Évidemment, cette liberté se traduit aussi par des différences. «Mon équipe transmet les grands principes, mais chaque boulanger de Première Moisson a sa petite méthode, son petit secret. Nous acceptons d’ailleurs cet esprit d’initiative dans nos fournils, car nous partons du principe qu’un boulanger qui réfléchit, s’intéresse, analyse et se pose des questions fait du meilleur pain. Après tout, nous sommes des artisans, pas des machines.»
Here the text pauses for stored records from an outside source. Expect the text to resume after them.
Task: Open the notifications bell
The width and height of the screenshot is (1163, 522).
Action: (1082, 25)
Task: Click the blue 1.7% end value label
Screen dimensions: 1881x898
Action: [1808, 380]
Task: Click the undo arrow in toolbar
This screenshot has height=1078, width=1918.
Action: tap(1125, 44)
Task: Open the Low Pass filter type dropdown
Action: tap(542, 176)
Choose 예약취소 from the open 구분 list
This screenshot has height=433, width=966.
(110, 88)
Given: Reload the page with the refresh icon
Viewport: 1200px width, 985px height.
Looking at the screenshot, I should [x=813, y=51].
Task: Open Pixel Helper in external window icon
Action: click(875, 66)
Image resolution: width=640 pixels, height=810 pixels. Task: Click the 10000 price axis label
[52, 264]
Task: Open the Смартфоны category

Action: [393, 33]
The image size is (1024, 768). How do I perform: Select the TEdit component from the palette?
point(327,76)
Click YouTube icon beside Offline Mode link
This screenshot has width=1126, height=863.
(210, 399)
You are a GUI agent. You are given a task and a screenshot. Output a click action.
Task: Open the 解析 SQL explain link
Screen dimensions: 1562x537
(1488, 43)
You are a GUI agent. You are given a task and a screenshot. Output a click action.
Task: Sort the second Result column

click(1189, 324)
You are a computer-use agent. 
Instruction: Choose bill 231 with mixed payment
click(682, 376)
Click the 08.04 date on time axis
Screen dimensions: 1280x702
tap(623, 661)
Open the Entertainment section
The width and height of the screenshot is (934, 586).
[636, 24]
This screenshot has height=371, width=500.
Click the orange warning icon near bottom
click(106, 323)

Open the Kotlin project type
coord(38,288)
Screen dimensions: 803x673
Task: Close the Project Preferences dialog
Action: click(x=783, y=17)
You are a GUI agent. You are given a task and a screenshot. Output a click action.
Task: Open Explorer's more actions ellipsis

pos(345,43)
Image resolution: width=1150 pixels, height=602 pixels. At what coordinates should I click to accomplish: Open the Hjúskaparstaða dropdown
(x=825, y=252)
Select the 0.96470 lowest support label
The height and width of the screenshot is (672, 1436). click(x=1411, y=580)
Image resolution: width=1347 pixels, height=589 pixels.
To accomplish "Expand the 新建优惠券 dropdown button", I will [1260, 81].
Profession: boulanger artisan
Même si le métier de boulanger a repris des galons depuis quelques années, les horaires décalés, ainsi que le travail exigeant et souvent solitaire qu’il requiert constituent encore des freins lorsque les jeunes font des choix de carrière. C’est un métier peu féminisé qui a aussi besoin de la sensibilité et de l’intuition des femmes. Fort de sa propre expérience, Laurent Gaudré sait néanmoins combien ce dernier peut valoriser ceux qui s’y engagent et les réconcilier avec un système dont ils peuvent être écœurés. «Notre vocation, c’est de créer du beau et du bon avec des ingrédients simples et naturels. C’est aussi et surtout nourrir les gens, riches comme pauvres. Et pour y parvenir, nous choisissons d’emprunter les petites routes qui sillonnent la terre, plutôt que les grandes autoroutes de la filière industrielle. Comme le levain, en quelque sorte», conclut Laurent Gaudré. Un vrai poète.